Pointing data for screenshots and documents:
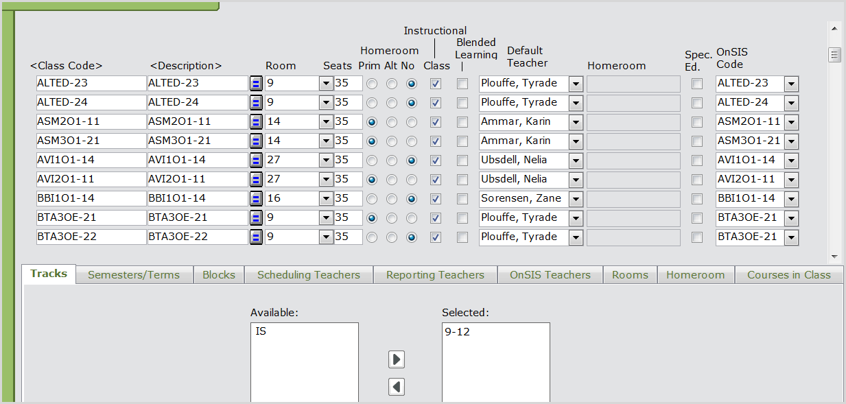Click the blue description icon for BBI1O1-14

(x=256, y=199)
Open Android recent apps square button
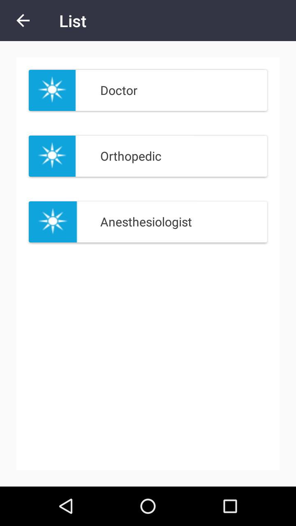The height and width of the screenshot is (526, 296). click(230, 506)
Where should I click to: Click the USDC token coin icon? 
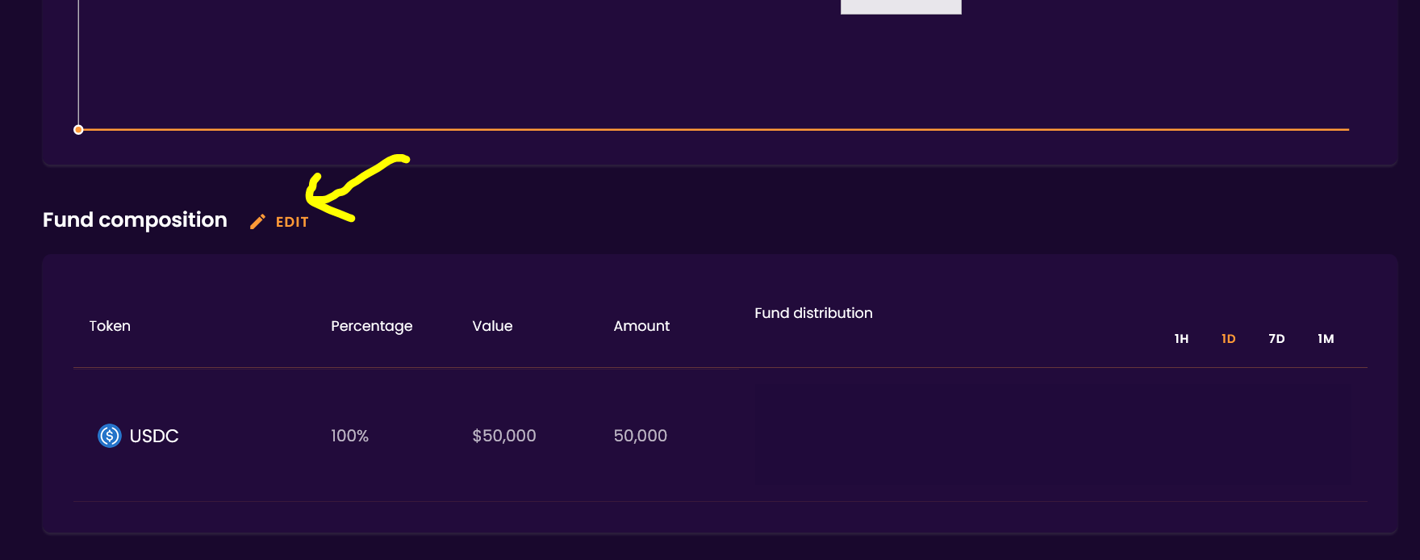109,436
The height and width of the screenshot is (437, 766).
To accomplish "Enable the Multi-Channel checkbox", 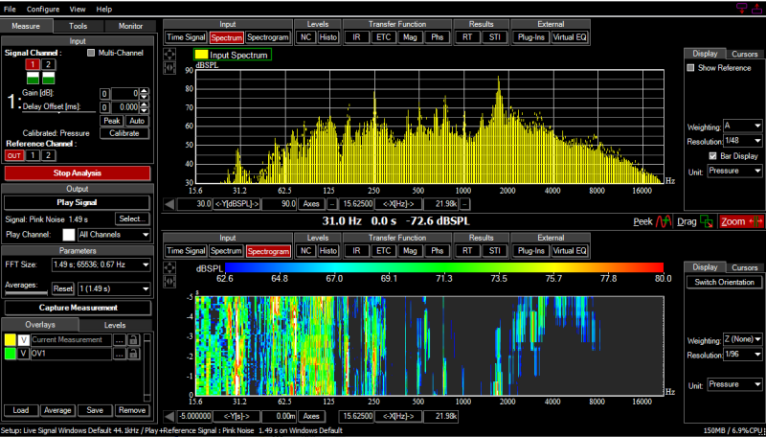I will pyautogui.click(x=92, y=53).
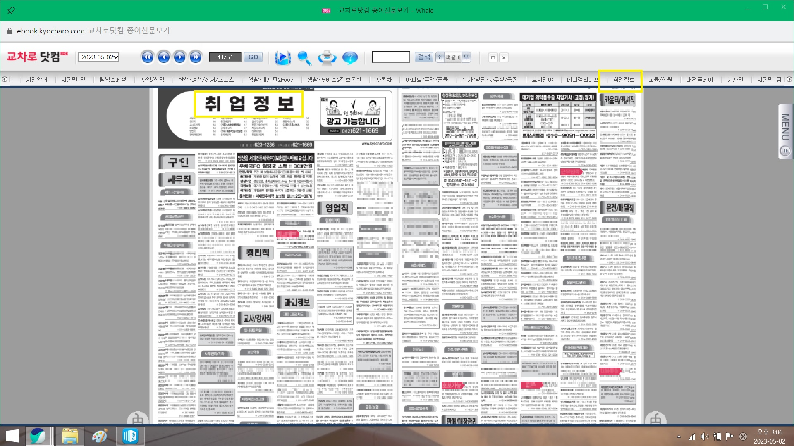Click the print icon

coord(327,57)
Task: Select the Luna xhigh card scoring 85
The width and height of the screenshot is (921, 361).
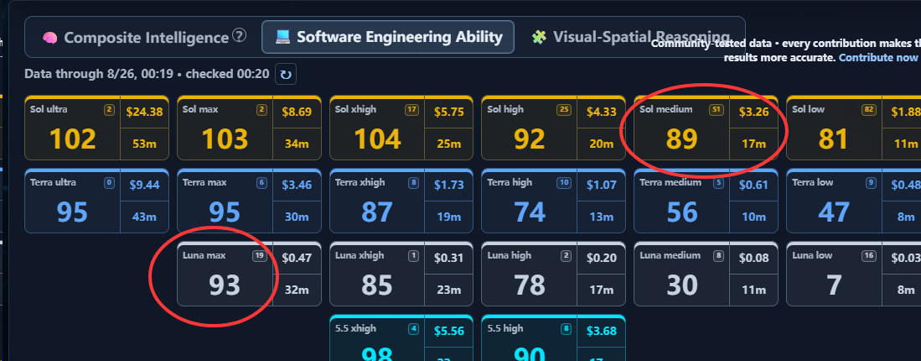Action: [x=401, y=274]
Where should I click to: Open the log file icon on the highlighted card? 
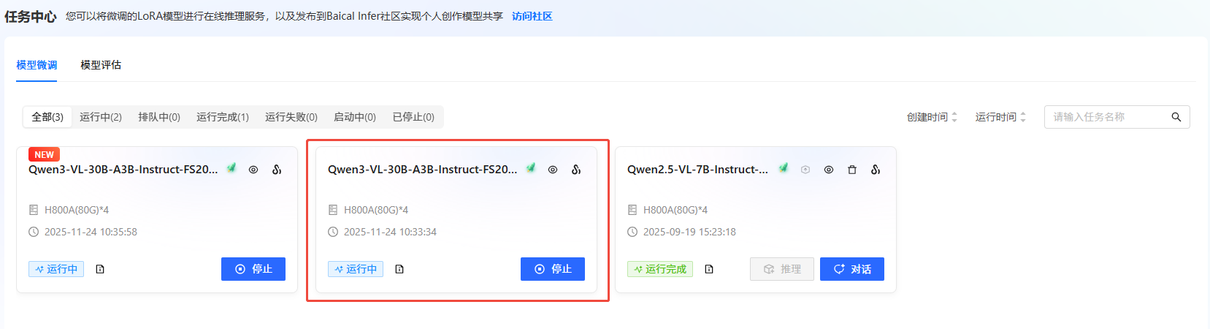pyautogui.click(x=399, y=269)

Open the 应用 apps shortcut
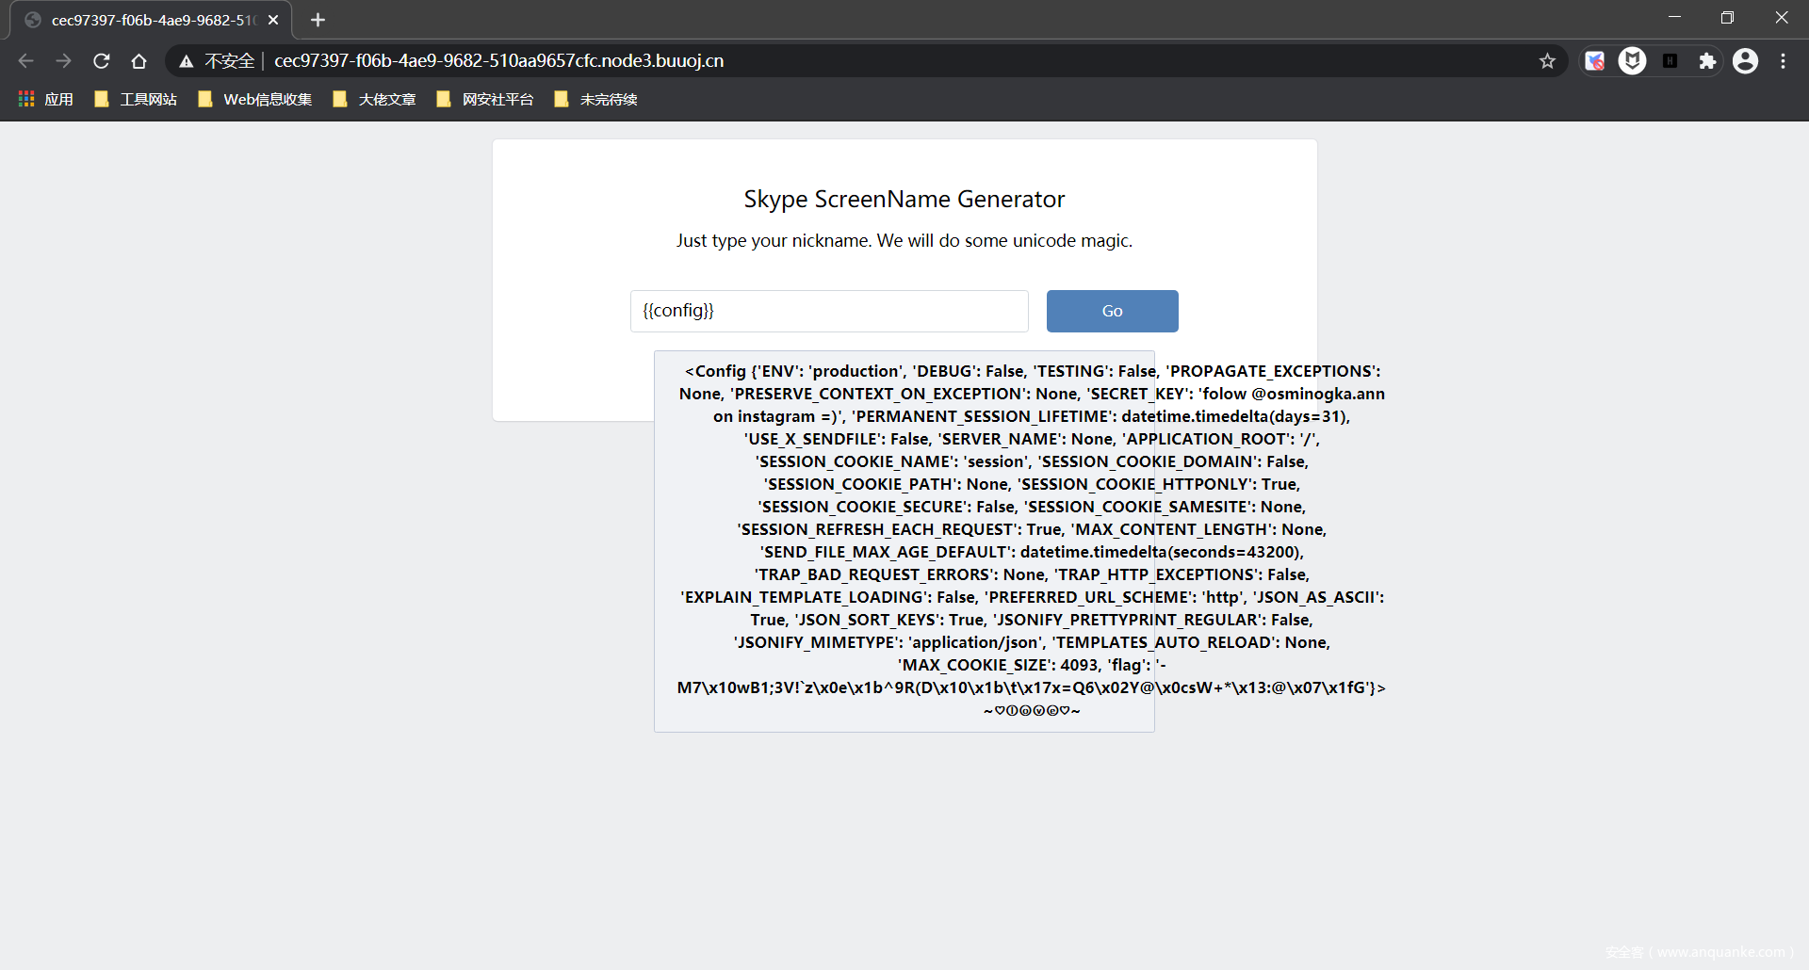click(46, 99)
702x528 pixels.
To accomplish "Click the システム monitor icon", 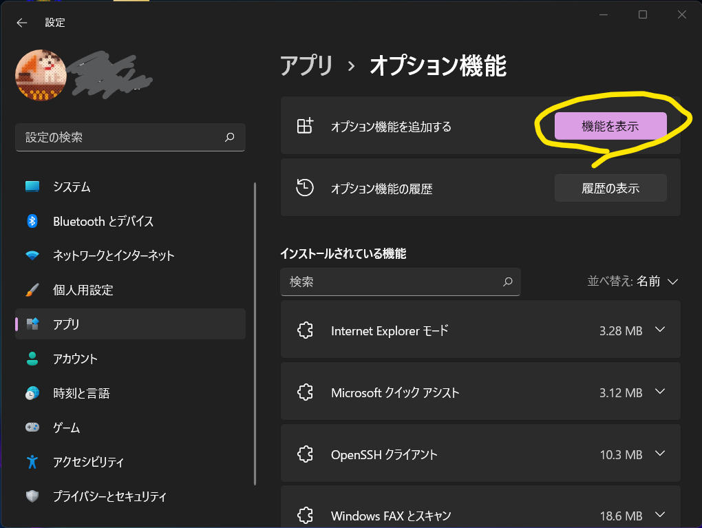I will pyautogui.click(x=32, y=187).
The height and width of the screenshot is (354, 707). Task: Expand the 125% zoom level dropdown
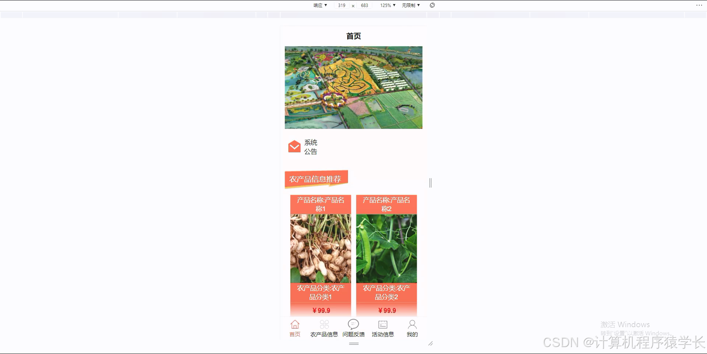[387, 5]
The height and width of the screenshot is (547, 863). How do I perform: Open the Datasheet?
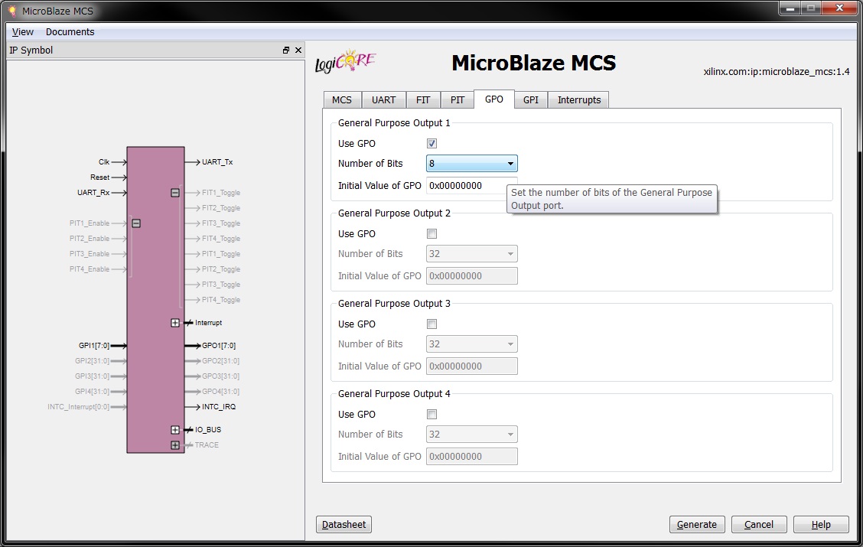click(x=343, y=524)
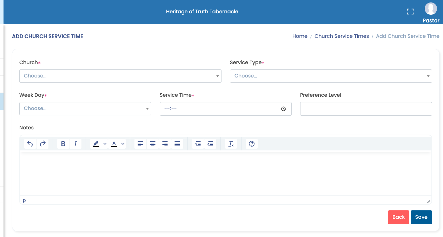Viewport: 443px width, 237px height.
Task: Increase indent in Notes editor
Action: (210, 144)
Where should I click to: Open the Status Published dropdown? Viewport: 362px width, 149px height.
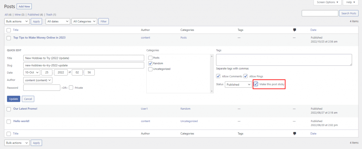(238, 85)
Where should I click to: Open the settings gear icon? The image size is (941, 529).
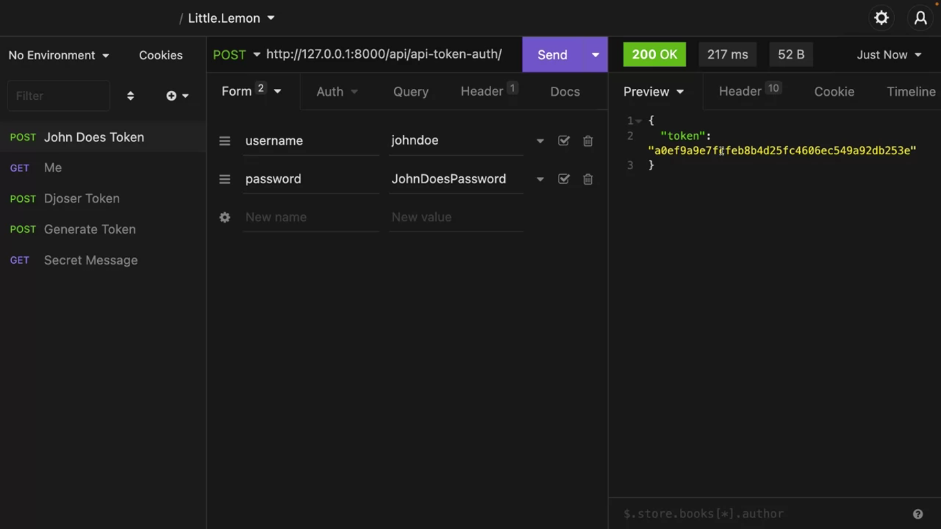tap(881, 18)

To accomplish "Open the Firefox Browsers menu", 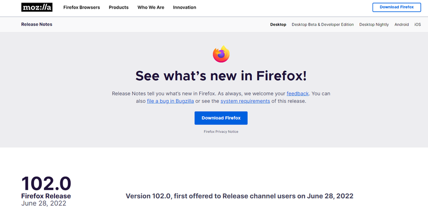I will click(x=82, y=8).
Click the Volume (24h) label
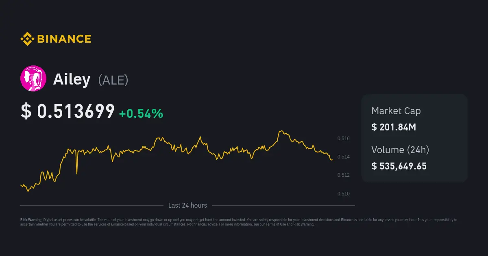 pos(400,150)

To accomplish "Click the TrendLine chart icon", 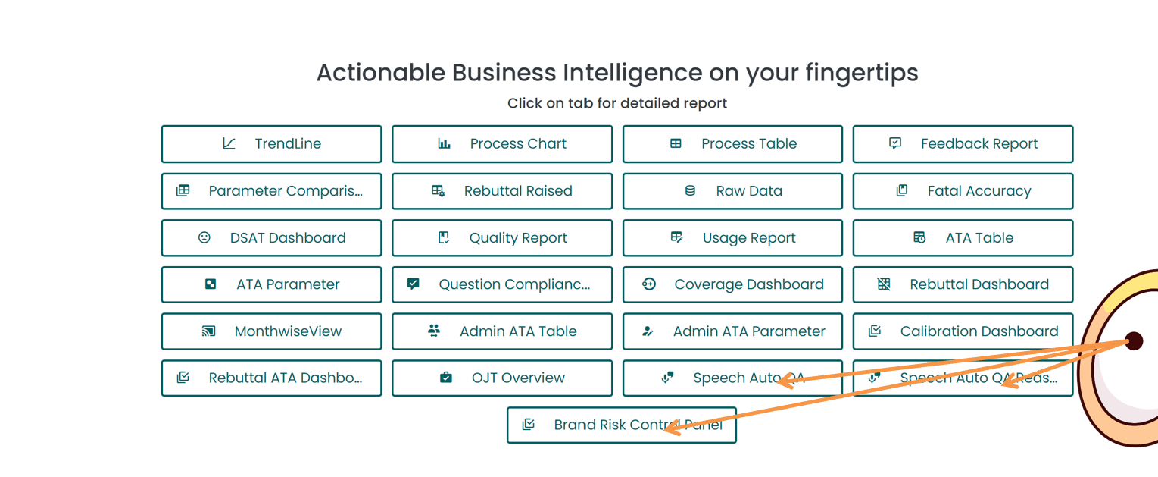I will tap(229, 143).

• **EXERCISE GOAL**: Return every line of the rows above that contains the string "should". Matching is case-sensitive.

• **TASK OUTPUT**:
Where should I click to: Click the USDC token coin icon? 
Where should I click to: Open the log file icon on the highlighted card? 
Where should I click to: Open the Status Published dropdown? Viewport: 362px width, 149px height.
Where should I click to: Open the settings gear icon? The image size is (941, 529).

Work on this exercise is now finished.